Finding Cosets with H = {0, 3, 6} under Z(9): Understanding the Starting Values

[semidevil]

so let H = { 0, 3, 6} under Z(9), and I need to find a + H.

the book shows

0 + H = 3 + H = 6 + H
1 + H = 4 + H = 7 + H
2 + H = 5 + H = 8 + H.

I"m not understanding why they start with 0, 1, 2. what gives that away?

 

[matt grime]

They find the coset of each element in the nice logical order that comes from the fact that 0<1<2, and that completely enumerates all the cosets. You've got to start somewhere, why not there?

 

[M98Ranger]

The starting values of 0, 1, and 2 are based on the definition of cosets. In this case, the cosets are defined as the set of all elements that can be obtained by adding an element from H to a given element in Z(9). Since H = {0, 3, 6}, the cosets will be of the form a+H, where a is any element in Z(9).

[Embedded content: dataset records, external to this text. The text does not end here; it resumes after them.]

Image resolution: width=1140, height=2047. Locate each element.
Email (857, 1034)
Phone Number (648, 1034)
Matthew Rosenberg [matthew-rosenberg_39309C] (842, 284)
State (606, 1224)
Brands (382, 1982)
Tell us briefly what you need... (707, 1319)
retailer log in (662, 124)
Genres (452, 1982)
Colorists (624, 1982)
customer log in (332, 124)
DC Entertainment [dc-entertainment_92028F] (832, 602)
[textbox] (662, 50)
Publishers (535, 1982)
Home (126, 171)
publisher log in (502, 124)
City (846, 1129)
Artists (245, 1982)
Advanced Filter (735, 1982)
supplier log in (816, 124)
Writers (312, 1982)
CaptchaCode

Starting with 0, 1, and 2 allows us to cover all possible elements in Z(9) and ensures that we do not miss any elements in the cosets. For example, if we started with a different set of values, such as 3, 4, and 5, we would not be able to represent the elements 0, 1, and 2 in the cosets.

Additionally, starting with 0, 1, and 2 allows us to easily identify the elements in each coset. For example, in the first coset (0+H), we can see that all elements in this coset will be multiples of 3, since 0+0=0, 0+3=3, and 0+6=6. Similarly, in the second coset (1+H), all elements will be 1 greater than a multiple of 3, and in the third coset (2+H), all elements will be 2 greater than a multiple of 3.

In summary, starting with 0, 1, and 2 allows us to have a systematic approach to finding all the elements in the cosets and ensures that we do not miss any elements.